Source code for the EMNLP 2022 main conference long paper "Continual Learning of Neural Machine Translation within Low Forgetting Risk Regions"
In this work, we focus on the continual learning of neural machine translation, wehre the model should learn the new knowledge constanly without forgetting the old knowledg. Like many continual learning work, we assume that we have no access to the previous training data, so catastrophic forgetting problem is the biggest challenge for continual learning.

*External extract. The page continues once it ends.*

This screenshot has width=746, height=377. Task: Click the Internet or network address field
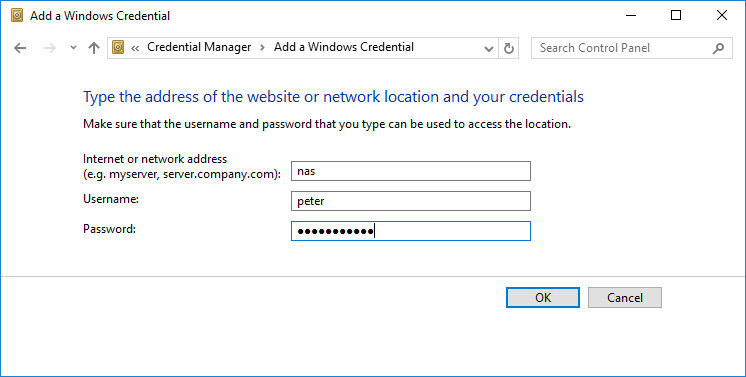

To achieve this, we propose a two-stage training method.
- In the first stage, we search a low forgetting riks (LFR) region around the parameters of the pre-trained model, where we can retain the performance of the model on the previous task as the parameters are updated within this region.
- In the second stage, the parameters are updated completely guided by the gradients produced by the new training data within this region.
This code is based on the open source toolkit fairseq-py.
All the core codes of our method are put in the folders "./par_range" and "./lfr".
Codes in "./par_range" are mainly related to the fisrt stage training, which searches the LFR regions.
Codes in "./lfr" are mainly related to the second stage training.
This system has been tested in the following environment.
- Python version == 3.7
- Pytorch version == 1.10
pip install --editable ./
The raw training data:
- Multi-domain data: https://github.com/roeeaharoni/unsupervised-domain-clusters
- Mulilingual data: https://opus.nlpl.eu/opus-100.php
We aslo release the data processed by fairseq that can be used directly with the following scripts:
mBART50-nn is a many-to-many multilingual translation model released by Meta AI.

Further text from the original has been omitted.